В Ижевске МВД и КГБ находятся фактически в одном здании, построенные в разное время, они тем не менее составляют единый комплекс, занимая вместе со стадионом «Динамо» целый квартал. В МВД оно занимает более новую, восьмидесятых годов постройки высотку – меня промурыжили недолго. Пришли коллеги и перевели меня в здание КГБ. Впервые шел по динамовскому полю под контролем автоматчиков…

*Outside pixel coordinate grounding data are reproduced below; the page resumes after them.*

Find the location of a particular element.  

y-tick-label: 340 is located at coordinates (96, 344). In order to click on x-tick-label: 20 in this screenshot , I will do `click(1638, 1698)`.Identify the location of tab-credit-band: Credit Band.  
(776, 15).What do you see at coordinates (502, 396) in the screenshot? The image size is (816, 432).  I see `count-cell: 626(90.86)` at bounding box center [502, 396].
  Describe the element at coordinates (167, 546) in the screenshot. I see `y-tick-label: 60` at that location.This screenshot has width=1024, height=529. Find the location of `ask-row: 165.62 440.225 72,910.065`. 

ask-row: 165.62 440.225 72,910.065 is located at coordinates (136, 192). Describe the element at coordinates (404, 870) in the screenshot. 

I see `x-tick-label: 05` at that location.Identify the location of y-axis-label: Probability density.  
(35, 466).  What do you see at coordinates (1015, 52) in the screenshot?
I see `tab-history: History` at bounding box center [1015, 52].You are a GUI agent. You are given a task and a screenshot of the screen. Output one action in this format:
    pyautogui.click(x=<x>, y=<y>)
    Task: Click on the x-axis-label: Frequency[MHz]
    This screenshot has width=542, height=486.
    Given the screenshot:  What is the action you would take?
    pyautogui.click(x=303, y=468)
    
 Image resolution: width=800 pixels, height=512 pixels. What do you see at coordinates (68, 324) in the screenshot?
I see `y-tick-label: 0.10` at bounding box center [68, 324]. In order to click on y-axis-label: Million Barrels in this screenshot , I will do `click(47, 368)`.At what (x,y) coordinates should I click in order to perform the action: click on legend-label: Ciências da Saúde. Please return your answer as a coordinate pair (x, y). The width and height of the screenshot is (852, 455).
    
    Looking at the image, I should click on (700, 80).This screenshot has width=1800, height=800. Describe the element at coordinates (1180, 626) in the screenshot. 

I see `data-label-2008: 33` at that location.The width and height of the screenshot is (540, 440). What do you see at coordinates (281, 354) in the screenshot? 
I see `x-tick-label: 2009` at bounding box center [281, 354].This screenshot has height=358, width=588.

Генерала они, конечно, поднимать не стали, а на вопросы я отвечать отказался. Так и сидел в кабинете до утра, играл со следователем в гляделки – указаний насчет меня не было, а самостоятельно колоть он не осмеливался. В девятом часу открылась дверь, и в кабинет вошел Михаил Ефимович. Следователь поднялся, молча отдал честь и вышел.

– Что тут у нас…

– Кофе. Кофе будешь?

– Не откажусь…

Долгая и полная опасностей жизнь научила меня не доверять никому. Практически любая советская колония за рубежом, любой советнический коллектив – это змеиный клубок со своими интересами. Люди иногда за месяц получают больше, чем за год – как тут не быть змеиному клубку. Я не говорю про такие страны, как Афганистан или Ливия – со своими племенными, клановыми, партийными распрями и склоками. От врагов можно получить пулю, от своих – статус невыездного, и все к этому полагающееся. Избежать всего этого можно, только будучи очень и очень осторожным. Не верь, не бойся, не проси, думай, что говоришь, не доверяй никому и так далее. Не доверял я и Михаилу Ефимовичу – тем более в таких подозрительных обстоятельствах. Надо еще разобраться, что это за гаврики меня в подъезде поджидали…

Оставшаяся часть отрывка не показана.